He had last seen Harriet Knight five days ago at his father’s funeral, when she had been swathed from head to foot in irreproachable black rather than lightly dressed—or rather, undressed—in this thistledown confection of pale, transparent pink. So much for his belief that he had outrun the rest of the family in his headlong flight back to London. Harriet, his late father’s ward, was before him. And she really was standing before him, allowing the gown to fall from her shapely pale shoulders, down over her full breasts and lushly curved hips, to stand beside the bed in all her glorious nudity. Garrick’s head spun with drink, tiredness and shock. He had known Harriet was a minx, probably worse than a minx, but he had not thought her quite so brazen.
“Garrick, darling.” Her voice—that throaty, seductive purr—washed over him. “I’ve come to welcome the new Duke to his new … position.”
Harriet, Garrick thought, had long wanted to be the next Duchess of Farne. She had made no secret of it.
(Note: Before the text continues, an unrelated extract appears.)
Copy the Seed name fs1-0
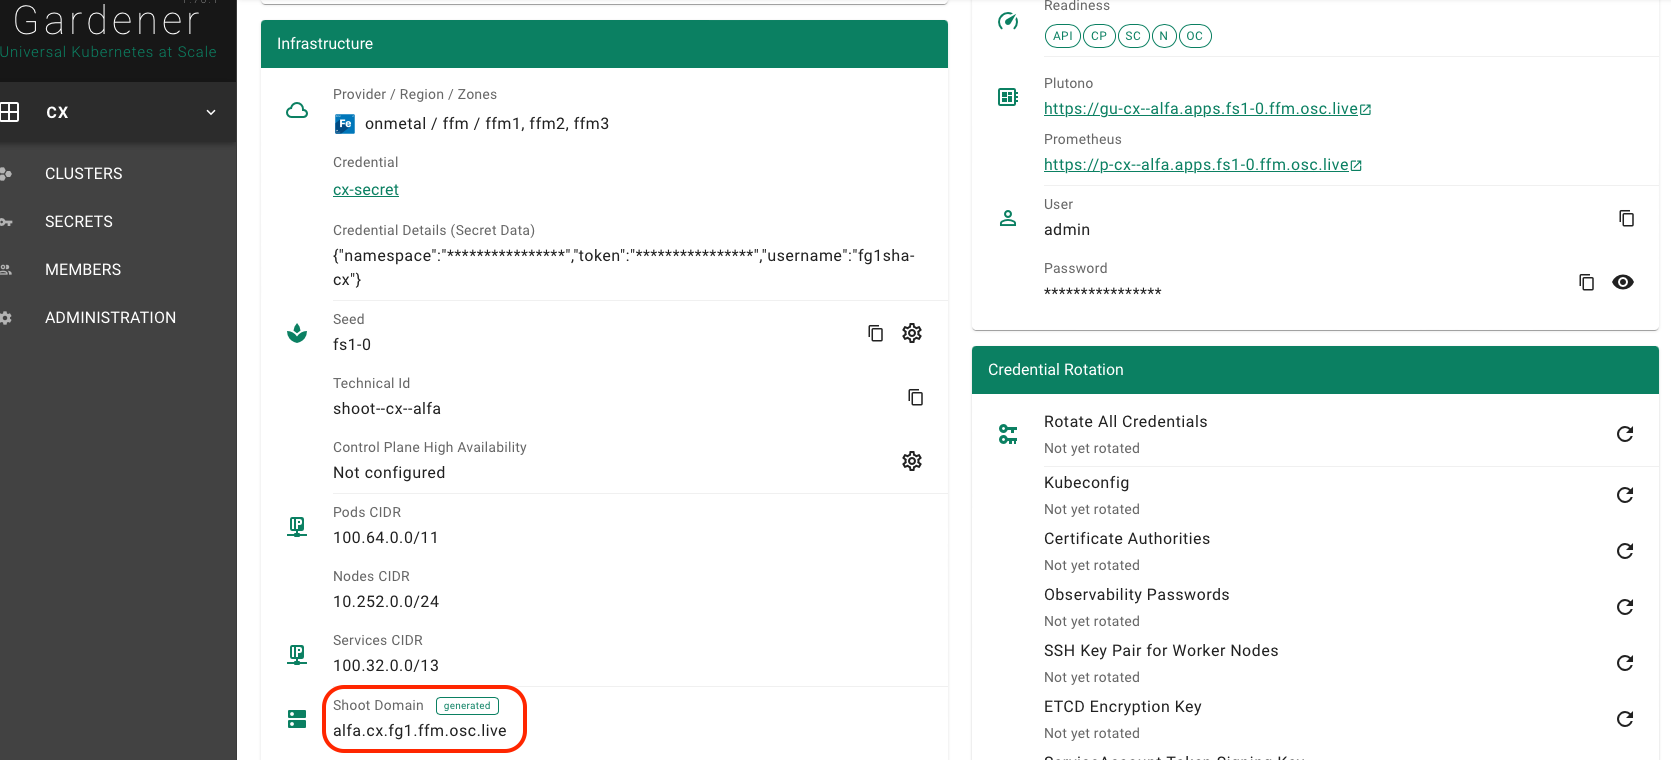The width and height of the screenshot is (1671, 760). [x=875, y=333]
She simply had not previously resorted to such sledgehammer tactics.
She stepped up to the side of the bed and he was almost knocked flat by the powerful scent of her perfume. It banished the other softer, sweeter scent of bluebells with the subtlety of a mallet. He almost fell over against the pillows.
“Did Pointer let you in?” he demanded. “At this time of night? Dressed like that?”
Of all the foolish questions … A naked Harriet was sitting down on the edge of the bed, a foot away from him, and he was discussing issues of etiquette? He was disorientated, drunk and disturbed. Harriet’s left breast brushed his bare arm and he flinched. He was getting confused now. He was weary and more than a little cast away, and he was aching for a woman who was not this one, a woman who was no more than a wraith, a dream. But Harriet was all too real and she did have magnificent breasts …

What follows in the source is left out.